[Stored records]
____________________

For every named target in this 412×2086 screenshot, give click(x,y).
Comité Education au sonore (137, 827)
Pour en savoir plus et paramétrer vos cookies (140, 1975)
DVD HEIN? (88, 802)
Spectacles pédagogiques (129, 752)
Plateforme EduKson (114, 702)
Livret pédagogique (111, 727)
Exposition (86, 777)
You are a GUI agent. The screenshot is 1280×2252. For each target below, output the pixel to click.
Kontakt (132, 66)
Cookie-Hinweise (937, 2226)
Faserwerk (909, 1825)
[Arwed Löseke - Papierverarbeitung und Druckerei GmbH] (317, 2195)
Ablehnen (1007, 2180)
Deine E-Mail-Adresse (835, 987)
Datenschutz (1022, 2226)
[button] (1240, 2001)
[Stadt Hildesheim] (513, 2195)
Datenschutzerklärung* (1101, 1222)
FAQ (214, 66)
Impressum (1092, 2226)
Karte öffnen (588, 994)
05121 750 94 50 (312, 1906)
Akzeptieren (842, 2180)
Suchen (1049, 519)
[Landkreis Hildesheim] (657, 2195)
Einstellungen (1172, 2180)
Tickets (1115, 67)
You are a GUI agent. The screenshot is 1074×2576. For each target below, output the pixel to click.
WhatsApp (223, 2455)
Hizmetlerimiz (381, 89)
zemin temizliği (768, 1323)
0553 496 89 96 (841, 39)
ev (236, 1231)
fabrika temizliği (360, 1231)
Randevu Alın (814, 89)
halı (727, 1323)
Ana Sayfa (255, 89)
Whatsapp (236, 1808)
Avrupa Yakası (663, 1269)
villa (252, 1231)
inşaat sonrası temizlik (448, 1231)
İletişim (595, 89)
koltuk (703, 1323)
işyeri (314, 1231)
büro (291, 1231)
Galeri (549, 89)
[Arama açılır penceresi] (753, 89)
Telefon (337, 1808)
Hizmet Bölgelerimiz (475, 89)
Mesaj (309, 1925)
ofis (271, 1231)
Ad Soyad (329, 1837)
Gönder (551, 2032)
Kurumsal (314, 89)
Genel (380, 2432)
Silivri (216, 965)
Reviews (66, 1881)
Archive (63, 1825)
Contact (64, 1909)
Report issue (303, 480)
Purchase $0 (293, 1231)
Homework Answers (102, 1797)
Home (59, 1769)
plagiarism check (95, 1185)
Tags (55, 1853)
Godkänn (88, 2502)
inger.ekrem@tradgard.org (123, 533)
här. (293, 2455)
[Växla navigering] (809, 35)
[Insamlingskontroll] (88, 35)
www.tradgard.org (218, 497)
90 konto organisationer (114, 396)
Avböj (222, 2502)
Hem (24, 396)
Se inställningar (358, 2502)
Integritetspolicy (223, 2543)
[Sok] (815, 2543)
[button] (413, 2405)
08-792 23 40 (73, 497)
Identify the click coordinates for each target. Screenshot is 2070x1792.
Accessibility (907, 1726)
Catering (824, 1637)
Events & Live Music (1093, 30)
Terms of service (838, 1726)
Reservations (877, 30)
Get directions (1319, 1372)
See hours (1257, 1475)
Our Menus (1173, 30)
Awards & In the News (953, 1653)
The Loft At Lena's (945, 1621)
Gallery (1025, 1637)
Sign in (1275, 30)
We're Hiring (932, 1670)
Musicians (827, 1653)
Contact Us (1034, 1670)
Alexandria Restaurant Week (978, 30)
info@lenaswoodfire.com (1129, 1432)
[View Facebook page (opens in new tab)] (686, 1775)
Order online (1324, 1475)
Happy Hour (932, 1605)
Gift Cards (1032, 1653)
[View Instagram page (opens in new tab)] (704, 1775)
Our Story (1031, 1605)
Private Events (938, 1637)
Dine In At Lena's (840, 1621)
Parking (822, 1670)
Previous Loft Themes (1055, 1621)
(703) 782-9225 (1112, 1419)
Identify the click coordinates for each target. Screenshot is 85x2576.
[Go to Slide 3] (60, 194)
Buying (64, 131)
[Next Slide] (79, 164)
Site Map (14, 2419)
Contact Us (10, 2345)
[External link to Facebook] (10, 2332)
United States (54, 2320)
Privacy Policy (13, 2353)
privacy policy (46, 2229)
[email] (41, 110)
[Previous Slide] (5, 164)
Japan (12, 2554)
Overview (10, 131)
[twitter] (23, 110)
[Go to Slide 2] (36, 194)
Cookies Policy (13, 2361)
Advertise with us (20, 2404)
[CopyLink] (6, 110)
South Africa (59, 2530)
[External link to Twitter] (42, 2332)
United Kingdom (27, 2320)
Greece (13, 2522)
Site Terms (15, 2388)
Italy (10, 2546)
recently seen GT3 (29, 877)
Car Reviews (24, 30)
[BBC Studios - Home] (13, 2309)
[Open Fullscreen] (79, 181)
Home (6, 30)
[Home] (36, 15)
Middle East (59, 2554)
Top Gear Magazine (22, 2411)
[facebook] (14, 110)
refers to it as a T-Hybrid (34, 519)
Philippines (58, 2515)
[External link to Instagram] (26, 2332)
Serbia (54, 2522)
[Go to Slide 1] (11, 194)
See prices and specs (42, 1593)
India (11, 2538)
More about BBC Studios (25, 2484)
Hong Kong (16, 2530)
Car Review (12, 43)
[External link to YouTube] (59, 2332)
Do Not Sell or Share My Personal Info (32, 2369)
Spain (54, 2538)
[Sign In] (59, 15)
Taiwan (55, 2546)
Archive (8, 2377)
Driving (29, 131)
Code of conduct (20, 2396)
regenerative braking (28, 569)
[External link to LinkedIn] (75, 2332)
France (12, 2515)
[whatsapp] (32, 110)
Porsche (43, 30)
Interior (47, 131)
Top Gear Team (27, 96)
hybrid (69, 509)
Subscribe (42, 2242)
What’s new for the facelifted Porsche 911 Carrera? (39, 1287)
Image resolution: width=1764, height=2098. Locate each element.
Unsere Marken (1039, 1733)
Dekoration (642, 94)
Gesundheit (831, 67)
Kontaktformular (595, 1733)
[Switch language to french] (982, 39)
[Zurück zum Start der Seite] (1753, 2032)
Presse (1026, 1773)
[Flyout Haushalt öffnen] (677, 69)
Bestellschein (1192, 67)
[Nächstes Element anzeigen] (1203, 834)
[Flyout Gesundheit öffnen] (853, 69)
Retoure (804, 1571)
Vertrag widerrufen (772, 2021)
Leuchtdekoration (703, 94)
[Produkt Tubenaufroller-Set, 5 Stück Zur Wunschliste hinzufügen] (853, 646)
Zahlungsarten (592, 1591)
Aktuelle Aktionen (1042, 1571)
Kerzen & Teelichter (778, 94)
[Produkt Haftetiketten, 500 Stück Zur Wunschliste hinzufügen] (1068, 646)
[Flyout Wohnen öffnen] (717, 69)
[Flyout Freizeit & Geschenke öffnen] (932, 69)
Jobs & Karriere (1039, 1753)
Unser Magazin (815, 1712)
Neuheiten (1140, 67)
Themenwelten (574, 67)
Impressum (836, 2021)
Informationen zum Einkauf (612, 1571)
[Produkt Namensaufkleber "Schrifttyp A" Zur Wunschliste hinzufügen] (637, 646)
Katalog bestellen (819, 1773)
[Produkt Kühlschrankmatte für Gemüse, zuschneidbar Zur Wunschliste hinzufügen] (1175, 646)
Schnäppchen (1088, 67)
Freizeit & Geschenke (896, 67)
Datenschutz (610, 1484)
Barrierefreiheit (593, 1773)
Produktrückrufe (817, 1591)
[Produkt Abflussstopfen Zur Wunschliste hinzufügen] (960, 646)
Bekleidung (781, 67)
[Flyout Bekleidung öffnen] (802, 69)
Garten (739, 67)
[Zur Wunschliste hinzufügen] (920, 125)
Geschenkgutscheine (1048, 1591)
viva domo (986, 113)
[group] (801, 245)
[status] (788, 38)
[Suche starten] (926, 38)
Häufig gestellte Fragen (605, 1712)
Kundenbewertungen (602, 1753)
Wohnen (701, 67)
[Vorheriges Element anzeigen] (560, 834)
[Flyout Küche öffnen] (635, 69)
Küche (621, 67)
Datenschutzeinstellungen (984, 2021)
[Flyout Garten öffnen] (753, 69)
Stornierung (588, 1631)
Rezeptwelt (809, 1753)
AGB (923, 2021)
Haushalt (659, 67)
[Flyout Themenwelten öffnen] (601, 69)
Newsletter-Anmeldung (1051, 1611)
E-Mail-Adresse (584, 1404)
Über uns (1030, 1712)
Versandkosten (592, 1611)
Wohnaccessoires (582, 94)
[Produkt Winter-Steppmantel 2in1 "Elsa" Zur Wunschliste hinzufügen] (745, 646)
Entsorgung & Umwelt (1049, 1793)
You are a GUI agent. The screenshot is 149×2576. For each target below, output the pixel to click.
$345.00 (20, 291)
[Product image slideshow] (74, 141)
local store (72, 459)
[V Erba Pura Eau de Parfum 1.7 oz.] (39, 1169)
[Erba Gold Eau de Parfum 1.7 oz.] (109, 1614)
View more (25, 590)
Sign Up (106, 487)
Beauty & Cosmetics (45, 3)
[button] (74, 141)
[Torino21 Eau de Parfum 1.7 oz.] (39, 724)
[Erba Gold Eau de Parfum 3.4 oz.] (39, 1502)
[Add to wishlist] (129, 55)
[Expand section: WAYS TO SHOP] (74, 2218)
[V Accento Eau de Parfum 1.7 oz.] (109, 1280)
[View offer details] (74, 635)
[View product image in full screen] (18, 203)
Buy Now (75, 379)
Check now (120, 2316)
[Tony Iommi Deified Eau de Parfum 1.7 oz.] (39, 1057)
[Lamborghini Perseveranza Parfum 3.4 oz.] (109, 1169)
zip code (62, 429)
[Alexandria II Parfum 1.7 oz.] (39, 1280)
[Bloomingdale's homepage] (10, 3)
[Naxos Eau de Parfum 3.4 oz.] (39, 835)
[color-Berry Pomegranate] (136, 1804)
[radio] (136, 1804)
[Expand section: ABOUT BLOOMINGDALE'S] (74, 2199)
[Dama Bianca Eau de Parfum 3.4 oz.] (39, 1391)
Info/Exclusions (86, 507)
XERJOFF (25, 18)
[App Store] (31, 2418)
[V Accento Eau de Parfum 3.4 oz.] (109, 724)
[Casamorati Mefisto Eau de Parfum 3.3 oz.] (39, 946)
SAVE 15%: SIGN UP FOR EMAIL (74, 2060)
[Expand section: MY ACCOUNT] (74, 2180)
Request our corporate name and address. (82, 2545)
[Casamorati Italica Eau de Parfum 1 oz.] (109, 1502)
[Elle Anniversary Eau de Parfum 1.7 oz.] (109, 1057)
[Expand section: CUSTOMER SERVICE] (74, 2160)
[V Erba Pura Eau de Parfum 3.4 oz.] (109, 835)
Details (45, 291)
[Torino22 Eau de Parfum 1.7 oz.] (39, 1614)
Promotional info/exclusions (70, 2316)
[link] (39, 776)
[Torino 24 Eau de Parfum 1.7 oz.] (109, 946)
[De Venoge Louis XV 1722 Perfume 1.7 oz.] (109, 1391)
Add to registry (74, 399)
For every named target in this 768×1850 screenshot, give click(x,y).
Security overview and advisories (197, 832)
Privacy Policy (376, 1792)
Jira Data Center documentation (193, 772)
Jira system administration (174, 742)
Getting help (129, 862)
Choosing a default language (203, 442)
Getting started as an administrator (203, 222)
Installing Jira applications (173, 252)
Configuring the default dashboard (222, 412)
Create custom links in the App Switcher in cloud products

____________________

● What you are asked to do: Look through the entries above and quote exactly the lines from the line with "işyeri (314, 1231)" to the line with "Home (59, 1769)", counting both of those lines.

● Task result:
işyeri (314, 1231)
büro (291, 1231)
Galeri (549, 89)
[Arama açılır penceresi] (753, 89)
Telefon (337, 1808)
Hizmet Bölgelerimiz (475, 89)
Mesaj (309, 1925)
ofis (271, 1231)
Ad Soyad (329, 1837)
Gönder (551, 2032)
Kurumsal (314, 89)
Genel (380, 2432)
Silivri (216, 965)
Reviews (66, 1881)
Archive (63, 1825)
Contact (64, 1909)
Report issue (303, 480)
Purchase $0 (293, 1231)
Homework Answers (102, 1797)
Home (59, 1769)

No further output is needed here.